The playground at Singapore's zoological garden is closed for "renovations." Another sign of the growing fear of the great outdoors, on Sundays at least 10 taxis at a time stand waiting at the zoo entrances' taxi stand -- with no passengers waiting in line. Under normal circumstances, taxis are in such great demand that it can take up to 90 minutes to snag a ride home.


  Even the hospitals are nearly deserted. Outpatients are missing appointments with their physicians for fear they'll catch SARS by entering a hospital. On Apr. 1, a 40-year-old Japanese housewife told me she found the gynecological and maternity clinic at National University (NUH) empty. Normally, it's so packed with patients that she's accustomed to waiting well over an hour past her designated appointment time. This time, she saw her gynecologist immediately. But first, she was screened by a nurse who asked if she had any SARS symptoms, such as a fever or difficulty breathing -- her answer to which was no.

Later in the day, she returned home to find this headline in the Singapore Straits Times: "Surprise SARS death at NUH." That came as a rude shock, she says, because the Health Ministry had claimed earlier that all SARS patients in Singapore were being isolated at a different medical institution, Tan Tok Seng Hospital.

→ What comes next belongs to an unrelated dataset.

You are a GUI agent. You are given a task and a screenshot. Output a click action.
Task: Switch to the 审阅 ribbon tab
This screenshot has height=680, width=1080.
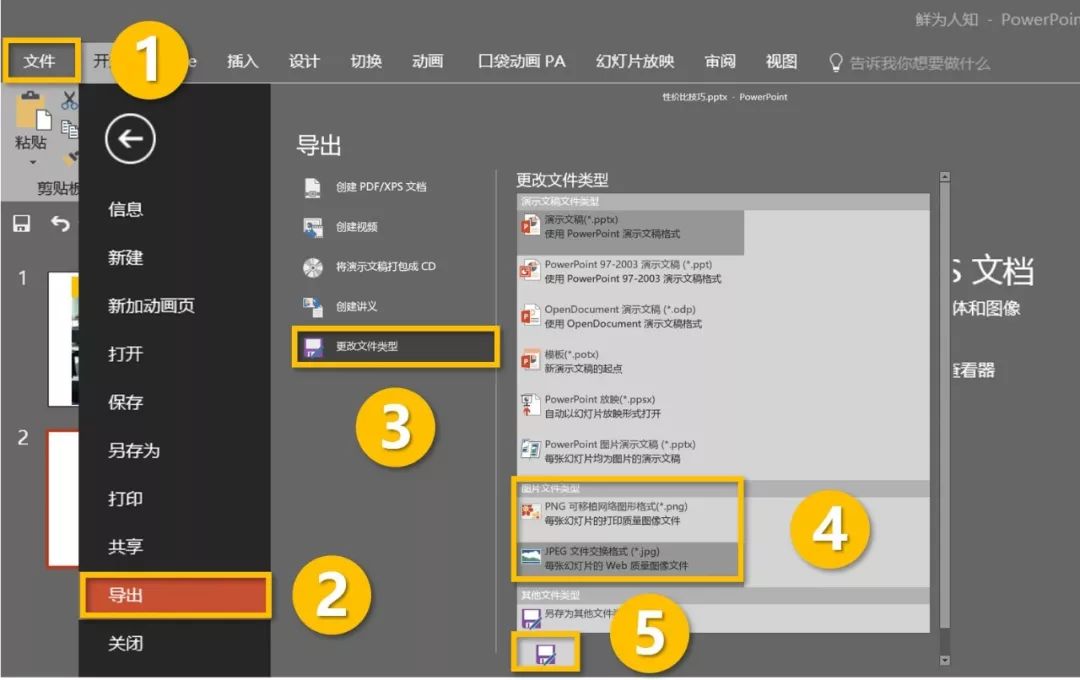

The tension is especially palpable now, since the SARS threat comes in the wake of fears of Islamic terrorism post-September 11. The arrests in Singapore last year of nearly 40 members of Jemaah Islamiyah, the Southeast Asia wing of al Qaeda, resulted in heightened security measures at embassies and expat bars. Then, after several Jemaah Islamiyah members were arrested on charges of bombing a Bali night club last October, armed Gurkha guards were posted at the American Club and the British Club in Singapore.


  In early March, fears of retaliation by Iraq against U.S. targets prompted office buildings to beef up security even further, issuing new electronic ID cards to tenants and screening them with handheld metal detectors as they enter.

The few Singapore residents who do actually leave the island these days find that an airport official inserts a small brown card into their passports warning immigrations officials at your destination that they "may have been exposed to SARS." At the airport in Manila, passengers disembarking from Singapore Airlines flights are met by a Filipina nurse who collects "accomplished health" forms swearing that they aren't suffering from a high fever, breathing difficulty, or other SARS symptoms.

The Philippine officials manning the immigrations counters are all wearing surgical masks to protect themselves from inhaling the virus. In Thailand, travelers from Singapore are required to wear surgical masks on their faces while in the country -- even if they're not infected.


  "Those without symptoms who are allowed to enter must wear masks at all times," Thai Health Minister Sudarat Keyuraphan told reporters on Apr. 2. In Malaysia, the government is cutting down on the number of visas it issues to foreign tourists from SARS-affected countries.

In short, travelers might as well be wearing a scarlet letter. A Singapore-based analyst for an international ratings agency traveled to Tokyo on Mar. 31 for meetings with his colleagues there, only to find that they wouldn't see him face-to-face -- so he strategized with them over the phone from his Tokyo hotel room.

Small wonder tourism authorities in Bali complain that arrivals -- already suffering since the bombing last October -- are down 38% since the SARS outbreak. And until a vaccine or treatment for the disease is discovered, the prognosis for the region's sense of well-being isn't good at all.